There are also good reasons for this to be undesirable.

- State at least one reason for why this is undesirable behaviour.
- If this undesirable behaviour, investigate how you can use seed to prevent it.

### Comments:
Previous values: [0.25082446 0.94675294 0.18932038 0.17929141 0.34988924 0.23054125
 0.67044574 0.11507938 0.89630937 0.85813049]

Values after restart:

This is potentially valuable in programs where randomness is part of the function e.g. a program to shuffle data
This could be undesireable in situations where random numbers are needed and also its desireable for results to be reproduced.
This behaviour can be prevented by using a random seed.

### Common Sense: looking at your data.
*Exercise*: Generate 10000 data points and histogram them in the interval $[0,1]$. The histogram should be approximately flat.

In [3]:
import plotly.express as px

In [4]:
data_points = rng.uniform(size=10000)
df = data_points.tolist()
fig = px.histogram(df)
fig.show()

**Exercise**: Generate 10000 data points $(x,y)$ that are uniformly distributed in the interval $[0,1] \times [0,1]$. Make a scatter plot of the sample and comment on whether the result is as expected.


In [8]:
data_points = rng.uniform(size=(10000,2))
df = data_points.tolist()
fig = px.scatter(df)
fig.show()

**Exercise**: Investigate how you can change the aspect ratio of a plot in the notebook and how you can change the dpi (dots per inch). Experiment to make a plot that you find visually attractive: change marker color and type, as well as size. Save the plot as a pdf file.

In [10]:
data_points_x = rng.uniform(size=10000).tolist()
data_points_y = rng.uniform(size=10000).tolist()
fig = px.scatter(x = data_points_x, y = data_points_y)
fig.show()

**Exercise:** Now that you can simulate uniformly distributed numbers, it is not hard to simulate a Bernoulli process. Simulate a sample of 1000 uniformly distributed events ($[0,1]$), think of a way of converting them into a sequence generated by a Bernoulli process with $\mu = 0.4$. Implement this in Python and perform some common sense checks to whether the result is reasonable.

In [11]:
mu = 0.4
count = 1000
distribution = rng.choice([0, 1], count, p=[1-mu, mu])
df = distribution.tolist()
fig = px.histogram(df)
fig.show()

The count of 0's is 584, count of 1s is 416.
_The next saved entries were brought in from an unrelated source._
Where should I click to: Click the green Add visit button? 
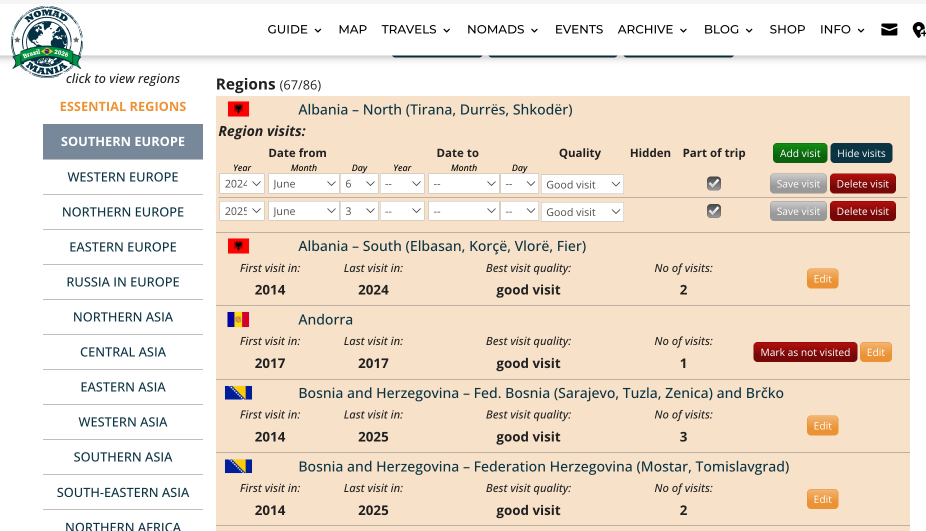coord(799,153)
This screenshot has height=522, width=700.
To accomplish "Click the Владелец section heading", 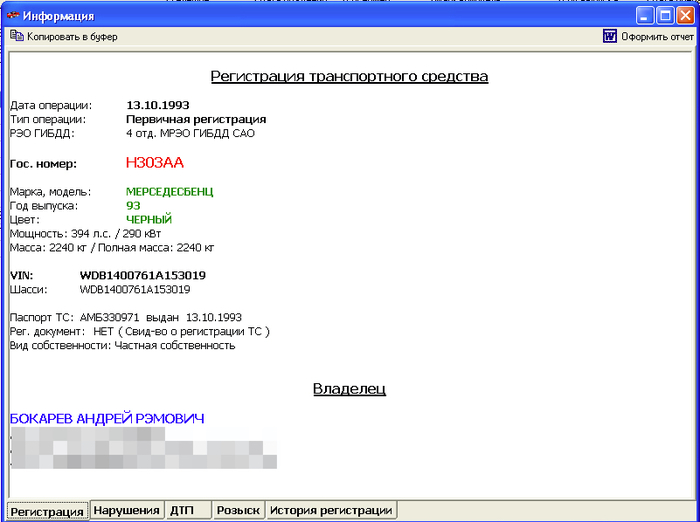I will click(349, 389).
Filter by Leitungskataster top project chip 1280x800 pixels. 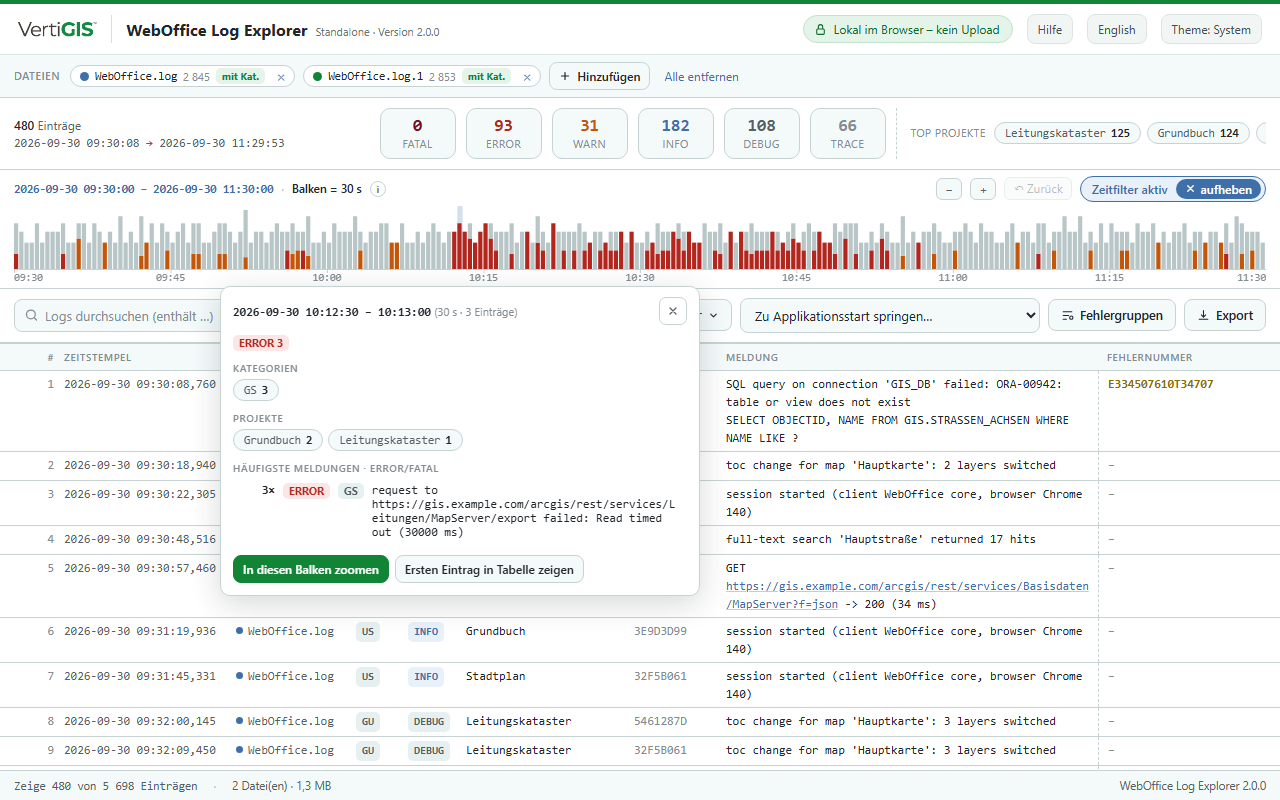click(1067, 133)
584/1000 = 5.8 which is aproximately 0.6 (1-mu)

416/100 = 4.2 which is aproximately 0.4 (mu)

**Exercise**: Design and implement a function simulate a Bernoulli sample of arbitrary length. Use this as a basis for a function that generates binomial samples. Generate a sample of 10000 $\mbox{Bin}(N=10,p=0.25)$ events. Plot a histogram of the sample that you generated.

In [17]:
def Bin(N, p):
  sample = rng.choice([0, 1], N, p=[1-p, p])
  return sample

N = 10
p = 0.25
count = 10000

totals = []

for i in range(count):
  sample = Bin(N, p)
  totals.append(sum(sample))


fig = px.histogram(totals)
fig.show()


**Exercise** Research the *numpy.random.binomial* method. Use the method to repeat the previous experiment. Also, research whether a method *numpy.random.bernoulli* exists. If not, explain why not.
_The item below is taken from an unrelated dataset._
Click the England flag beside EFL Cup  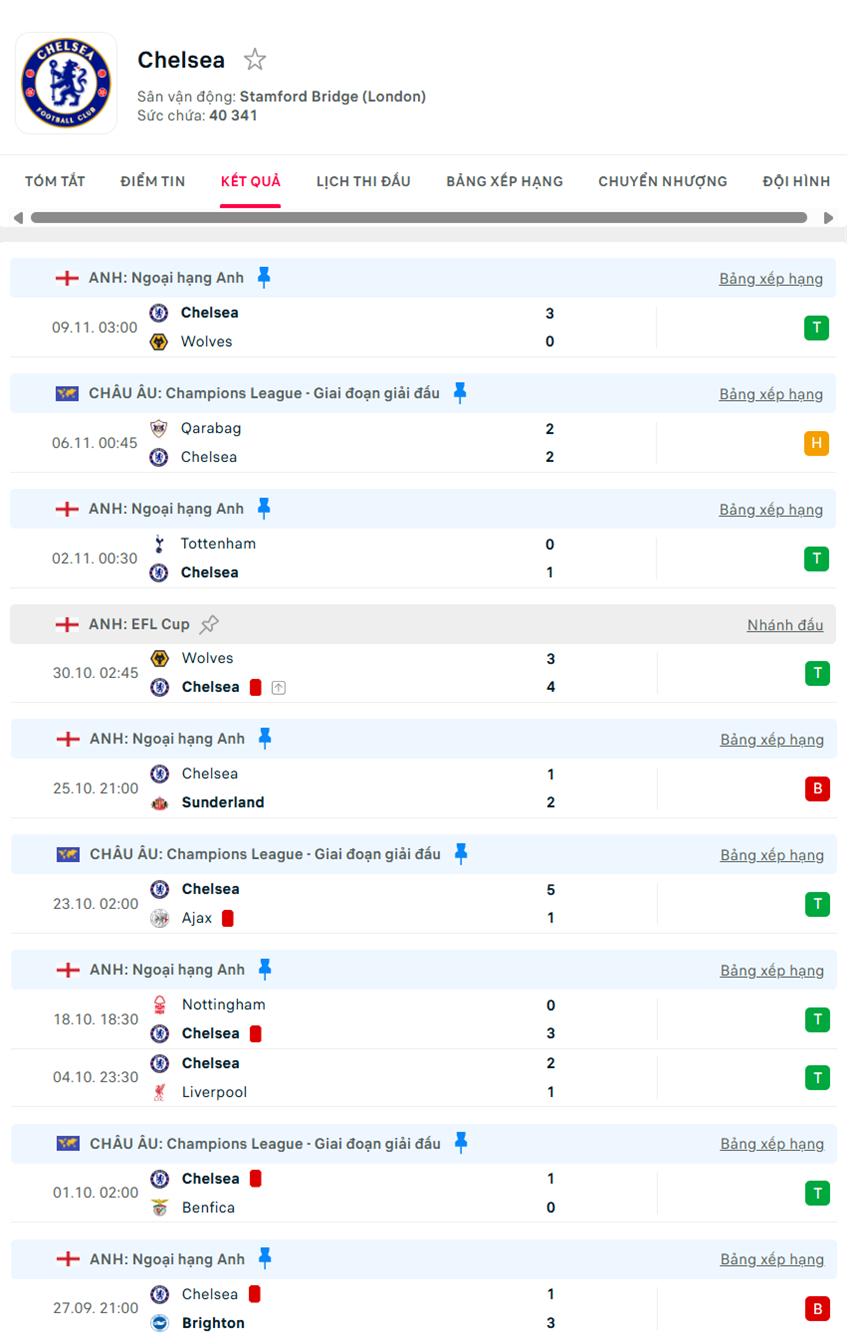[67, 624]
## The Moral of the Story (so far)

The really hard bit about generating random numbers is the generation of uniformly distributed random numbers. Once this is in place, discrete stochastic processes can be modelled relatively easily, although numpy.random provides a convenient front end for most distributions. Feel free to experiment with other distributions.